Maryland's Howard County is calling on residents to put their leftovers to use through a new food scraps recycling program.

When Robyn Page tells her daughters to clean their plates, she really means it.

"So this is our in-house bin. So today when we finish lunch, we had apple for lunch, we're going to put our apple cores in the bin. And then we take it out back," she says.

Page and her family have been composting food scraps for years. She says the scraps make a rich fertilizer for the family's organic garden, and composting teaches an important lesson about conservation to her children.

"I think it's really important for kids to learn that we can't just trash our planet," she says.

Plus, as her daughter, 6-year old Vivienne Page Gilmore says: "It makes a beautiful mess."

And Howard County Executive Ken Ulman says composting leftovers also makes economic sense.

"This is great for the environment but it's also great for economics because we pay firms to haul our trash away to a landfill," he says. "And as much as we can minimize that it helps our bottom line economically as well."

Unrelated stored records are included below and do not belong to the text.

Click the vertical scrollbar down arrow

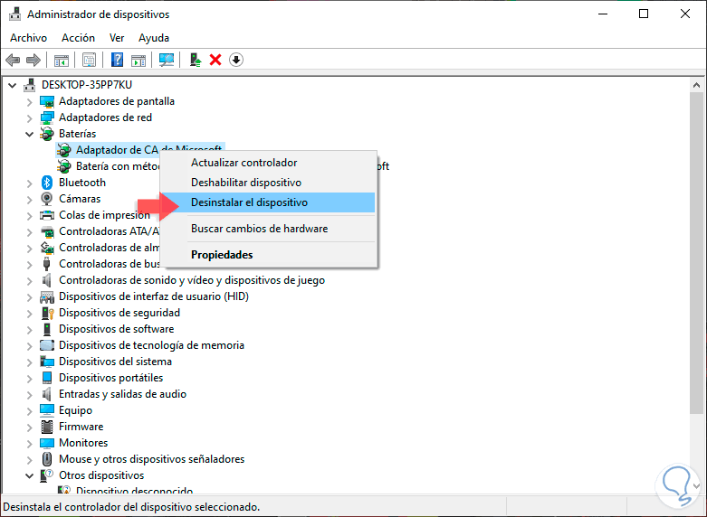697,486
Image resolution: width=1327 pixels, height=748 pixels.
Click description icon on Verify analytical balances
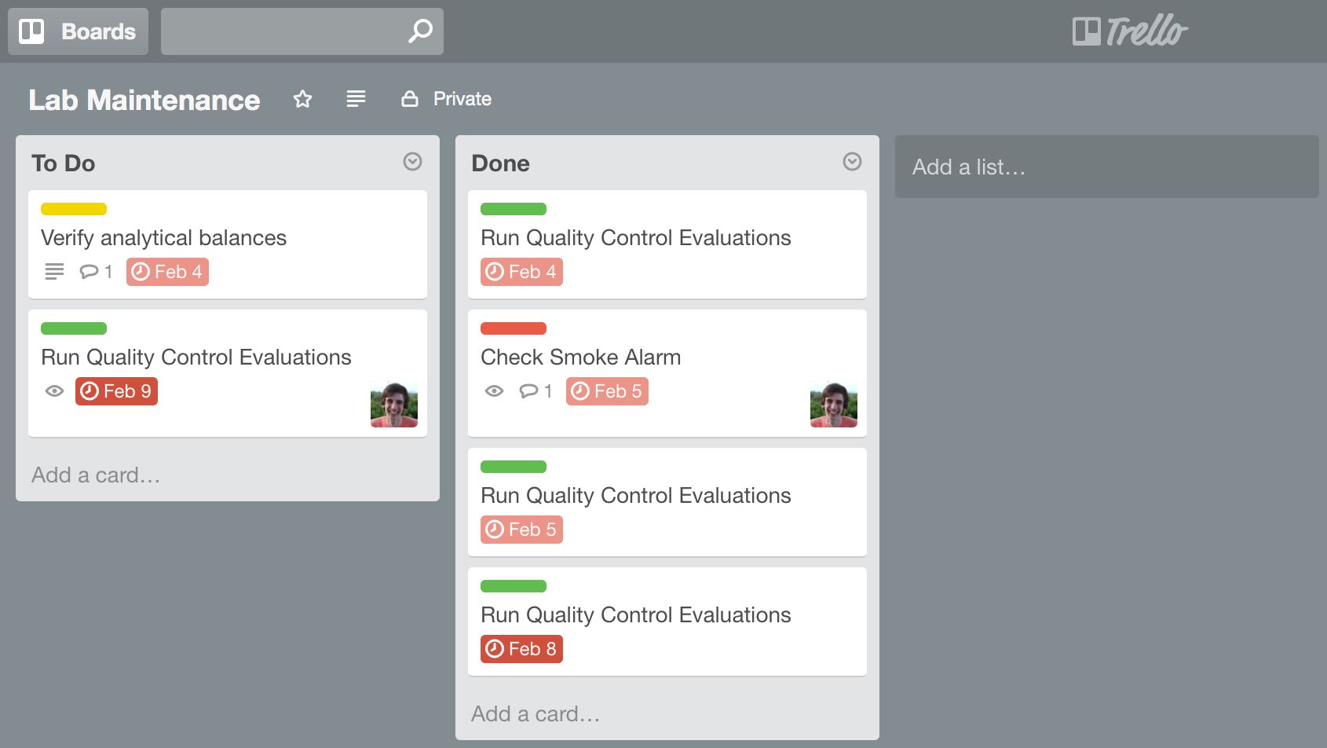[54, 272]
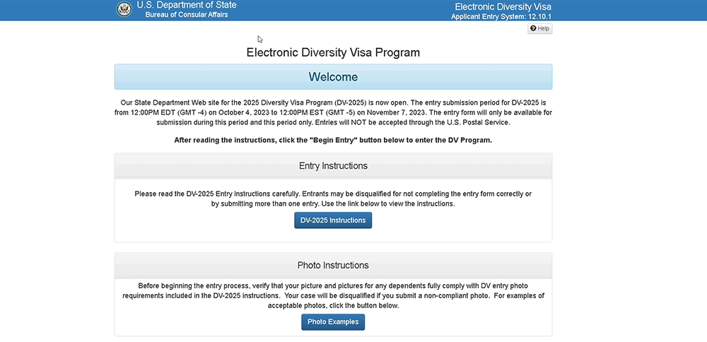707x342 pixels.
Task: Click the State Department seal logo
Action: click(124, 9)
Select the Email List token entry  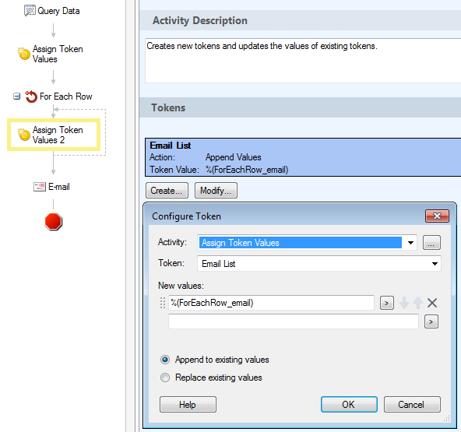coord(303,157)
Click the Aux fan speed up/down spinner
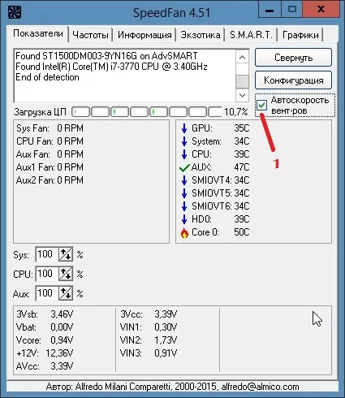The height and width of the screenshot is (398, 345). [66, 293]
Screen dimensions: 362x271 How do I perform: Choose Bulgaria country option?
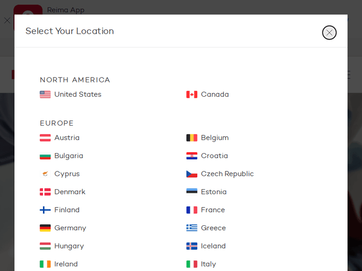click(69, 155)
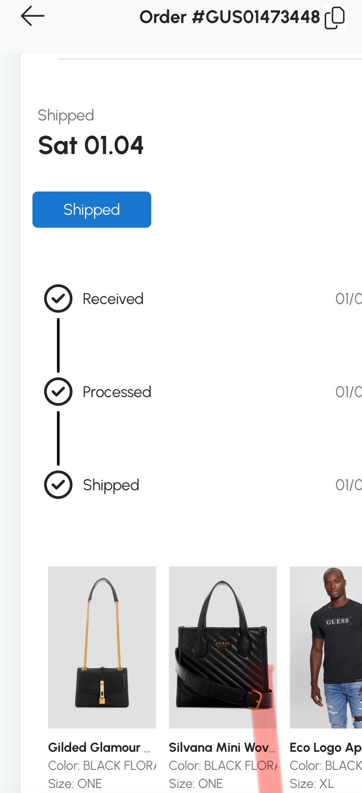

Starting in September, Howard County will unveil a new curbside recycling program for food scraps. Brown banana peels, shattered egg shells, greasy pizza boxes -- the county wants them all.

"It will go to a facility in Carroll County where they currently process our yard waste," Ulman says. "Now the same truck can also take the food scraps. And they're then composted into soil."

As part of the pilot program, the county will distribute special composting bins to participating residents.

"We're really trying to change the culture in Howard County and make sure sustainability is factored into every decision we make. We're also trying to focus people on the economics of it as well," he says. "If we make wise investments not only will we help the environment, but we're also helping our budget especially in these tough times," he says.